The WiPy is a microcontroller that runs MicroPython on a light-weight processor along with a WiFi chip so the device can communicate with wireless networks. As a matter of fact, the device pretty much must communicate with wireless networks since that's how you interact with them.
The WiPy is one of a growing selection of possible MicroPython boards that you can use for experimenting, programming, and/or Internet of Things development (but more on security later). The big ones seem to be the WiPy, the PyBoard, and the ESP8266-based boards (such as the Adafruit Feather Huzzah! ESP8266 or the Huzzah! breakout), though the microBit is likely going to be a player, particularly in the UK, because of its deployment footprint.
This guide is about the WiPy, but for information about the overall MicroPython ecosystem check out Tony DiCola's excellent series of guides - there's a list on the "Additional Resources" page. Also, a big shout-out to Tony for the fantastic work on MicroPython, including his guides and streaming videos.

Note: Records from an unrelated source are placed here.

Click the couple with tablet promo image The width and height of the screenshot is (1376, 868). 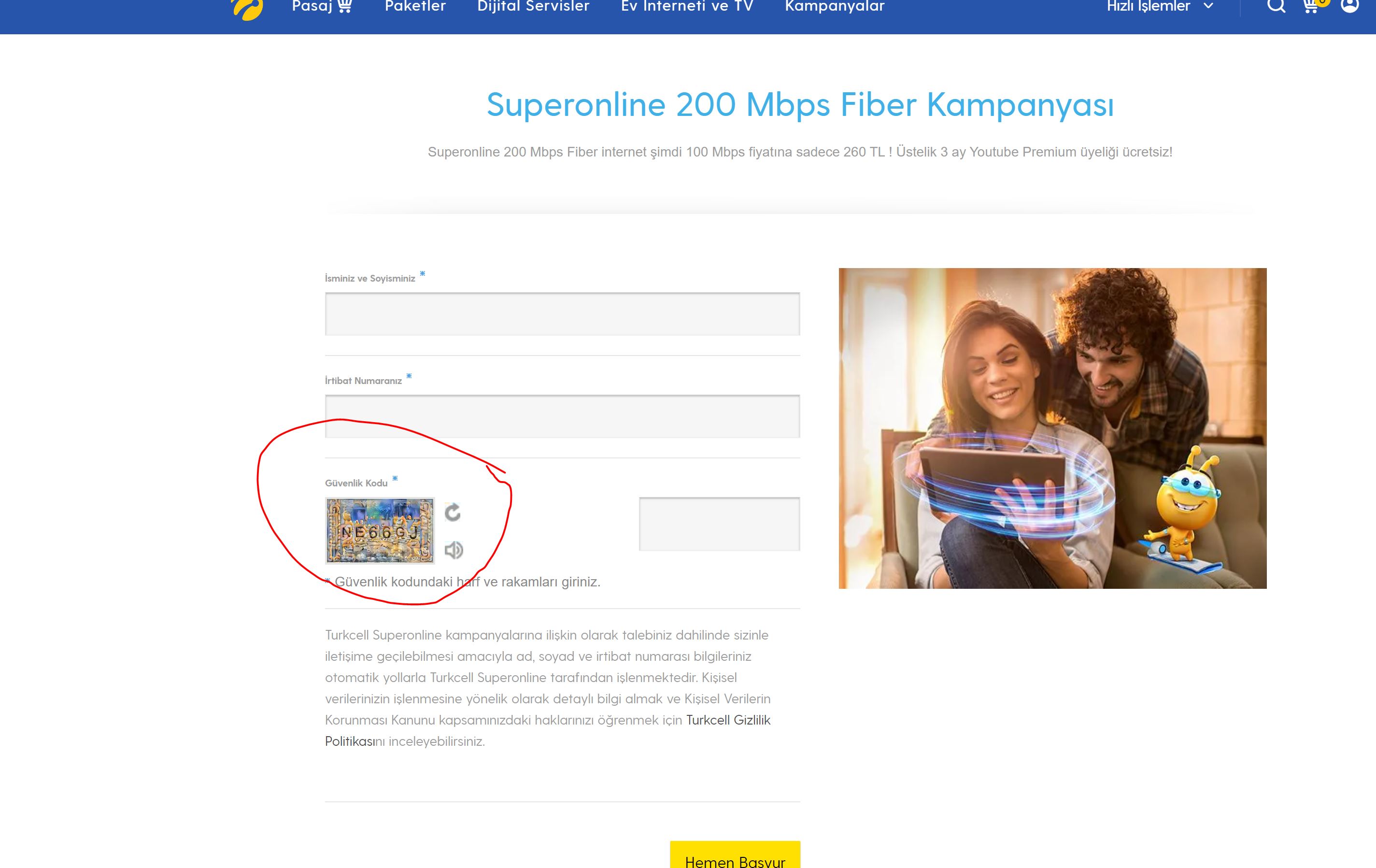point(1052,428)

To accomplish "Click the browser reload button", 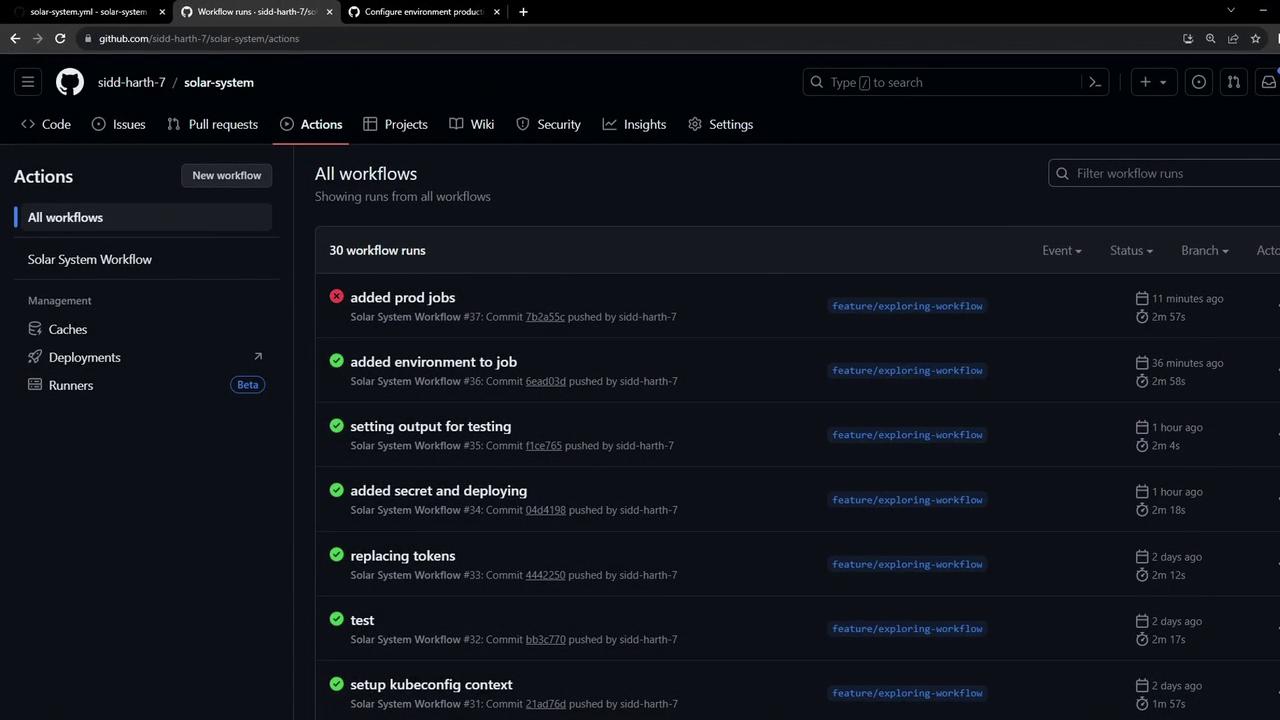I will pyautogui.click(x=60, y=38).
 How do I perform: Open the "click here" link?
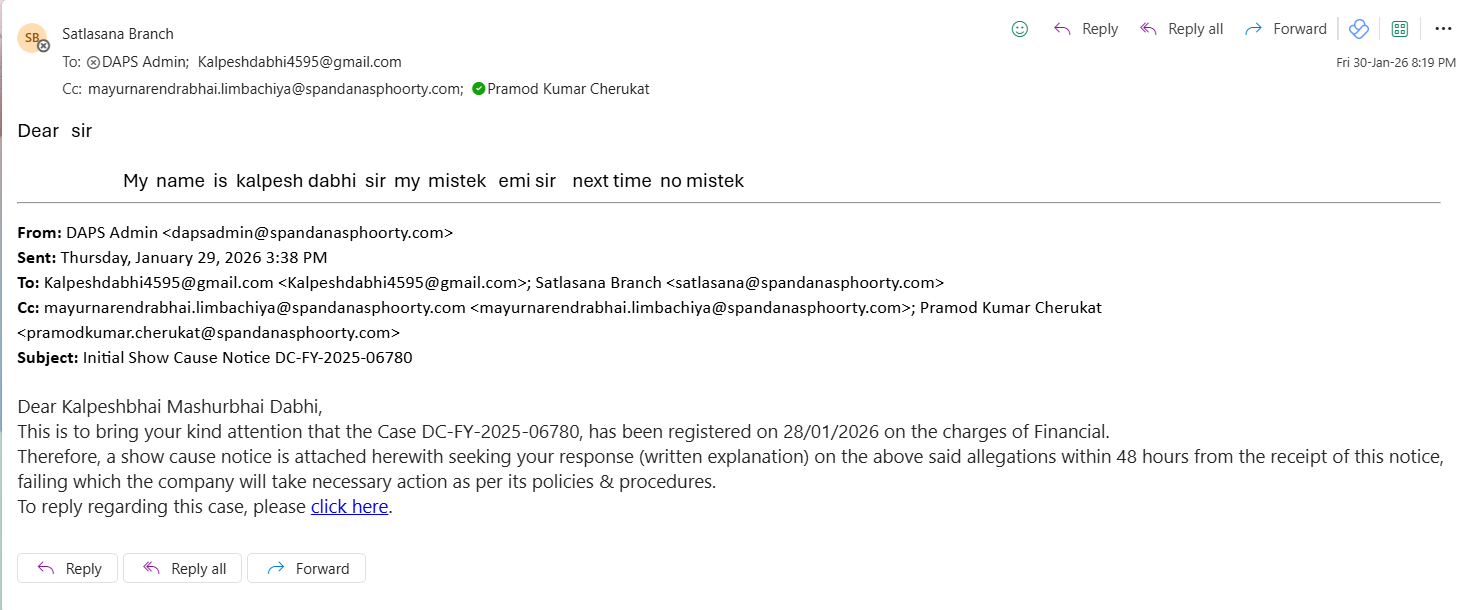[x=349, y=507]
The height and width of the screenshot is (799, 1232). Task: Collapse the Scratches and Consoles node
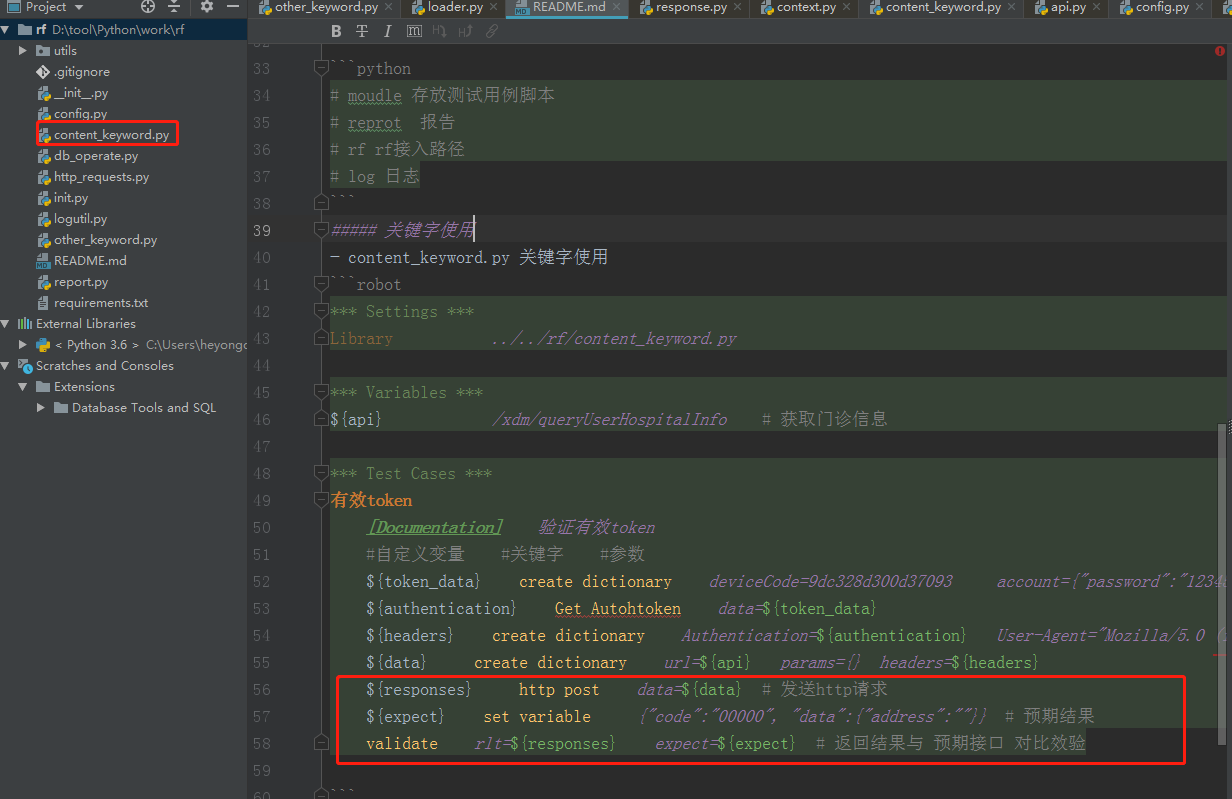point(7,366)
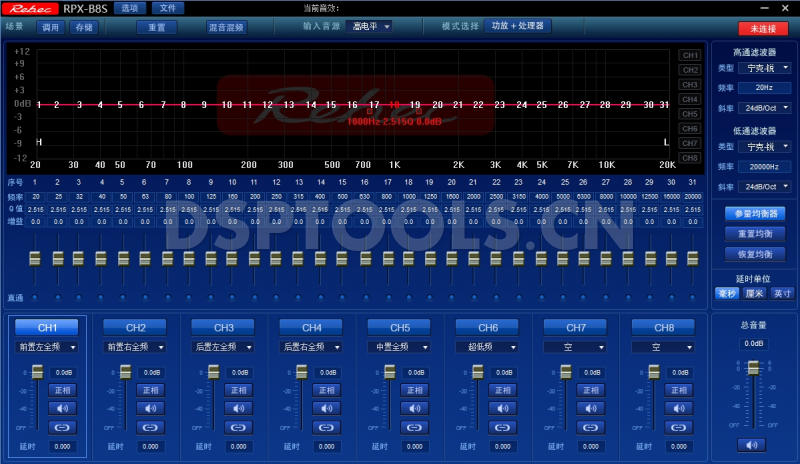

The WiPy can be purchased and used on its own without anything but a USB cable for power. There is also a no-soldering expansion board that includes a micro-USB connector, a 2-pin JST for a LiPo battery, the necessary LiPo charging circuitry, and a micro-SD card slot for storage expansion, on top of the GPIO pin breakouts.
While you're ordering the WiPy and the expansion board you can pick up a LiPo battery of an appropriate size for your use. I use a 6600 mAh three-cell pack from Adafruit and I honestly haven't run it out of power yet. I'll test it to see how long it will run with that battery, but it's going to be a good long time.
When the LiPo is plugged in and the USB is connected to a power source, the onboard charging circuit will keep the LiPo topped off. The LiPo battery support is handy for when you want to take your project mobile!